I can’t remember where this was discussed, but I do recall someone stating that Int32[1, 2, 3] was the one of the “worst puns” in the Julia language (being getindex on a type). But now with the “dot-call” syntax, could we get


lowered to

Base.vect(Int32(1), Int32(2), Int32(3))

and similarly for the vcat, hcat and hvcat cases? (the broadcast would need to nest in those cases, I suppose).

I know its a bit more typing but the meaning is clearer, IMO.


And how do you handle empty arrays? T[] was an easy thing to push! into. I guess Vector{T}() is fine.
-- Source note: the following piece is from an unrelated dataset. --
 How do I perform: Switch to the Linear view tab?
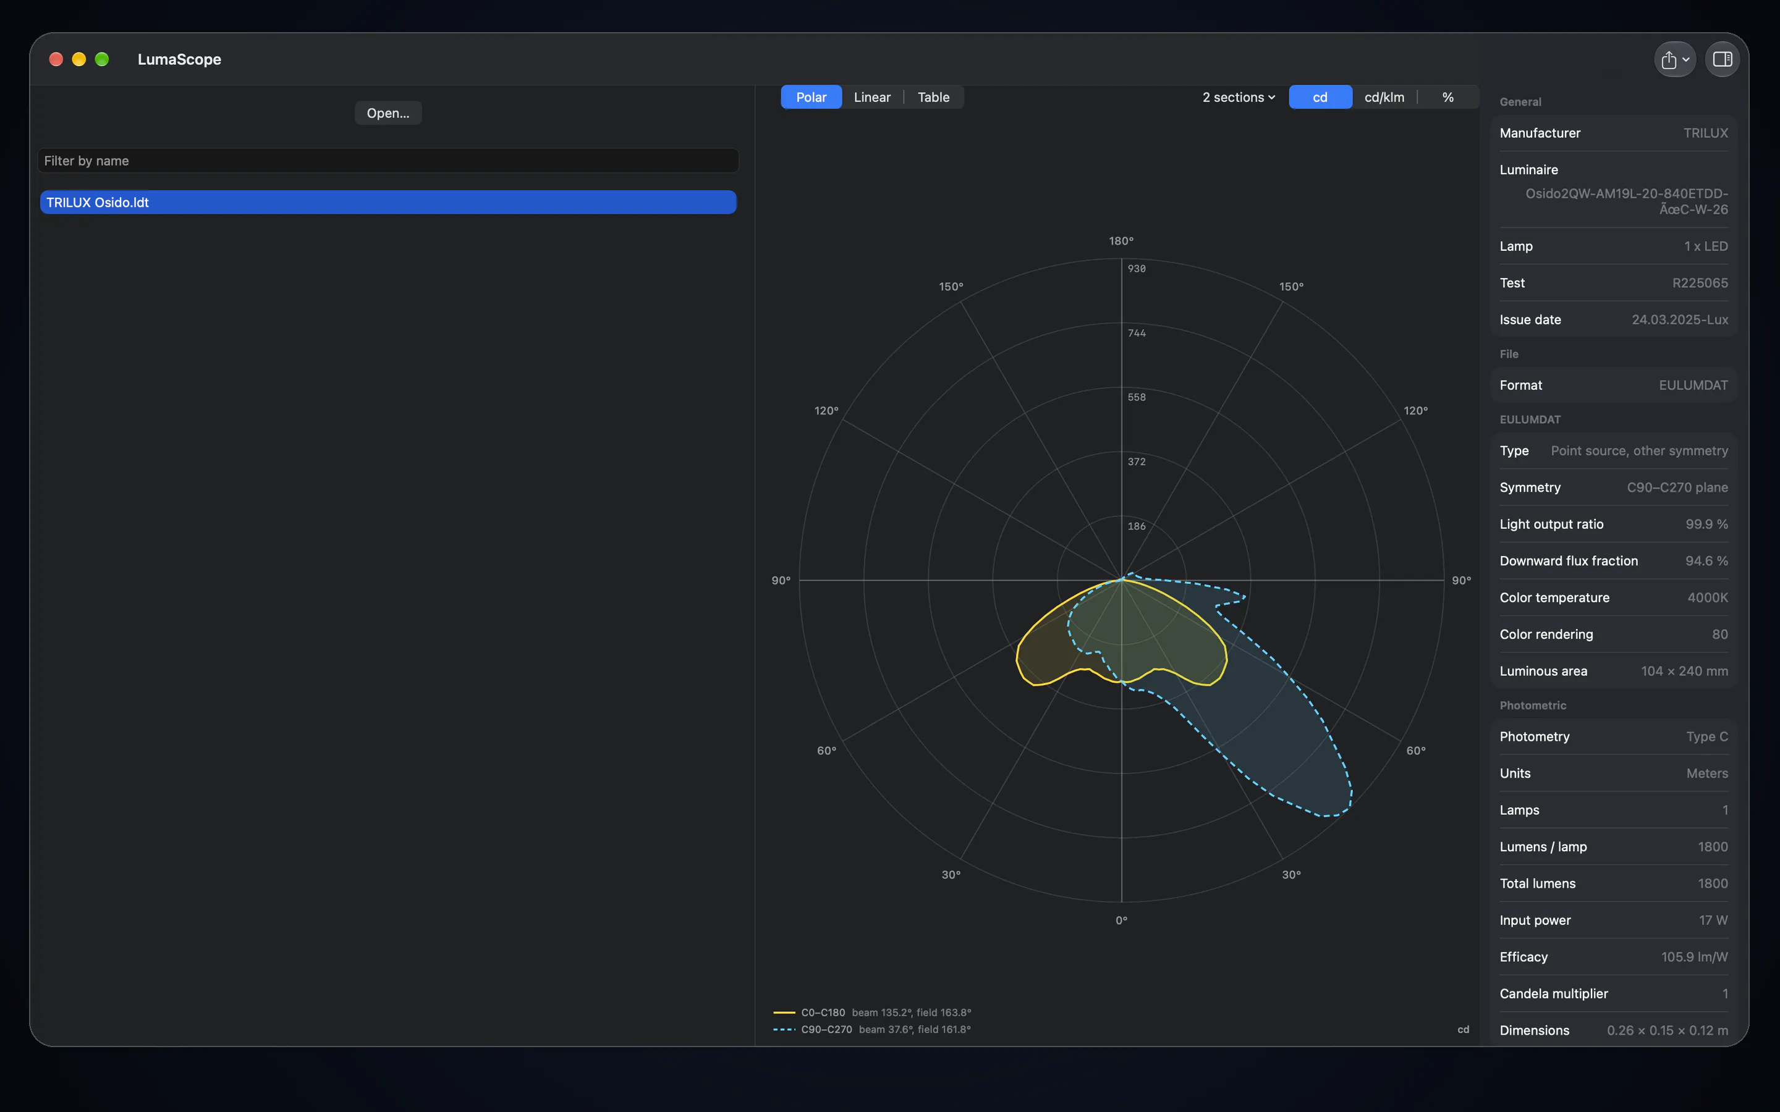pos(872,97)
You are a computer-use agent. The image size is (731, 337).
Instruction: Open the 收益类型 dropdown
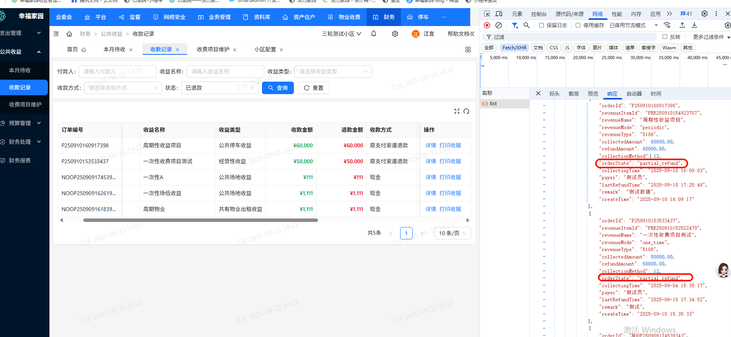pyautogui.click(x=333, y=72)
Right, so have the lowering of T.([]) go to Vector{T}()?


Both Int32.([1,2,3]) and Int32.([]) already work, are you proposing an optimized code generation for those cases?
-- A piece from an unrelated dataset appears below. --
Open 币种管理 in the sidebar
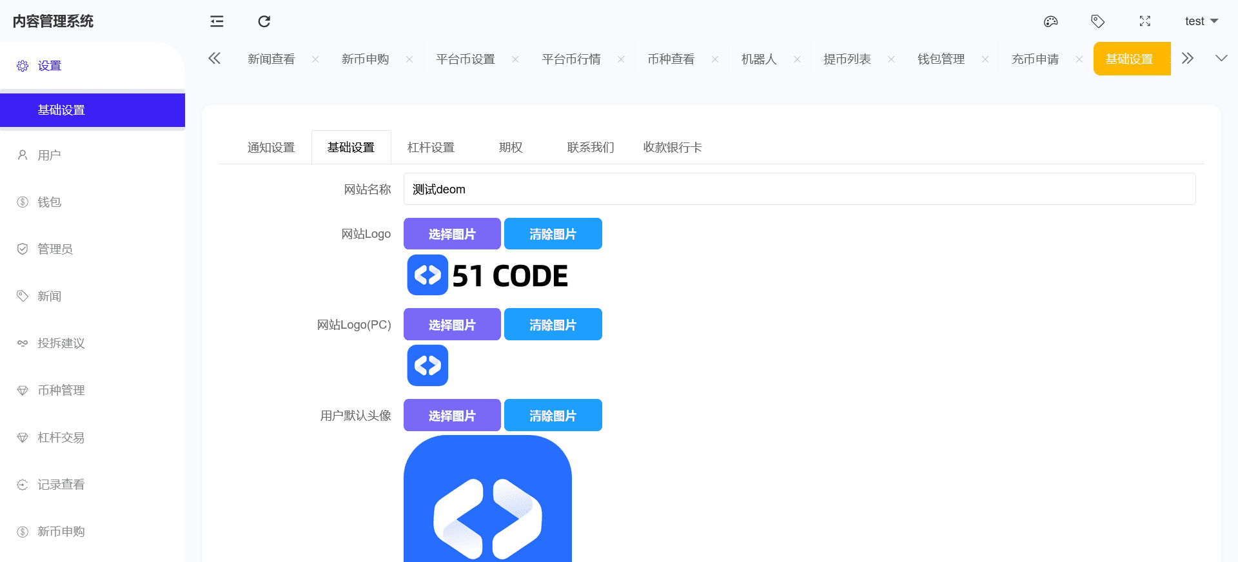This screenshot has width=1238, height=562. point(61,391)
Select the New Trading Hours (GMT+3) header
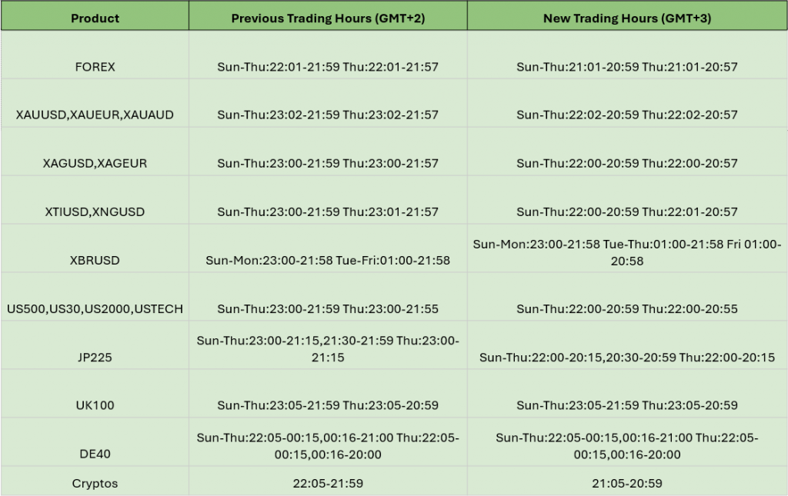 coord(627,15)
BTW, the syntax Int.[1,2,3] seems to be free, maybe it could be useful for something…


Yes, they already work, and yes I am suggesting optimal code generation via lowering, but I am really suggesting to deprecate Int[1,2,3] entirely.

There are already two competing meanings for Int.[1,2,3]. One being a broadcasted getindex (it makes sense if you replace Int with an array of arrays), or another involving a new interesting indexing scheme which broadcasts the indices themselves (see


Now do you change lowering?


Now do you change lowering?

Sorry, @yuyichao, I don’t quite understand what your question is asking.

So far, I am only making proposals. If people are receptive to this idea, maybe I would have time to make some changes to lowering and a PR, but really I have zero experience in lisp or the Julia’s lowering codebase.

Either way, to implement this for the standard (typed vector: Float64[1,2,3]) notation we would (a) add deprecation warnings to getindex{T}{::Type{T}, X...) in Base and (b) have the broadcast performed on literal vectors explicitly by the parsing/lowering steps so that we don’t first construct [1,2,3] at run-time and then perform broadcast(Float64, [1,2,3]). Step (b) is just an optimization to avoid regressions.

Similar steps would have to be done for Float64[1; 2; 3], Float64[1 2 3] and Float64[1 2; 3 4] (so the user syntax becomes Float64.([1; 2; 3]), etc).


I mean are you going to change the meaning of f.([a, b, c])?


One might argue that if

f.([a, b, c]) == broadcast(f, [a, b, c]) == [f(a), f(b), f(c)]

does not hold, something is broken anyway, hence this change of lowering might be an acceptable optimization.


I mean are you going to change the meaning of f.([a, b, c])?

I think the meaning will be preserved (as @martinholters points out) , but the lowering will be different.

EDIT: and yes, f doesn’t have to be a type nor does a, b, c have to be literal values - the transformation should hold in general.


That argument does not apply to splatting and concatenation.


True, splatting couldn’t be handled this way.

Could you expand what you mean by concatenation here?


I mean

The these are not simple array construction so it’s less clear if this translation is always correct. (i.e. you can’t easily lower f.([1; 2; 3]) to typed_vcat(f, 1, 2, 3))


is problematic.

Finally, now that I’m more wake up… the argument doesn’t hold in general.

[f(a), f(b), f(c)] isn’t the correct thing to compare.

Examples of problematic cases includes

julia> Integer.([1])
1-element Array{Int64,1}:

julia> Any.([1])
1-element Array{Int64,1}:

julia> Integer[1]
1-element Array{Integer,1}:

julia> Any[1]
1-element Array{Any,1}:

In general, I don’t really find using getindex for typed array construction problematic. For syntax, it’s consistent with other array construction/concatenation related syntax. For the implementation, it’s generic (i.e. doesn’t have the issue of only have vectorized version for a subset of functions) and doesn’t conflict with anything else (especially after Tuple type is not a Tuple anymore) so I don’t see a need to change it.


Oh, yes, of course, I stand corrected.


I agree, the syntax does not work as currently for abstract types. My style has always been to use Vector{T}() or Vector{T}(N) when I care about T anyway…

The these are not simple array construction so it’s less clear if this translation is always correct. (i.e. you can’t easily lower f.([1; 2; 3]) to typed_vcat(f, 1, 2, 3))

For vcat, hcat and hvcat, as I said earlier, the broadcast would have to be recursive: e.g. T[a; b; c] would be lowered to vcat(broadcast(T, a), broadcast(T,b), broadcast(T,c)) (or similar). I suppose that this would involve extra copies… but AFAICT it should be possible to maintain the current behavior.

BTW I’m not convinced at all that this is a good idea - I was just thinking about it after thinking about my own pun on the pun of getindex on types here and was curious what the future of this syntax might be.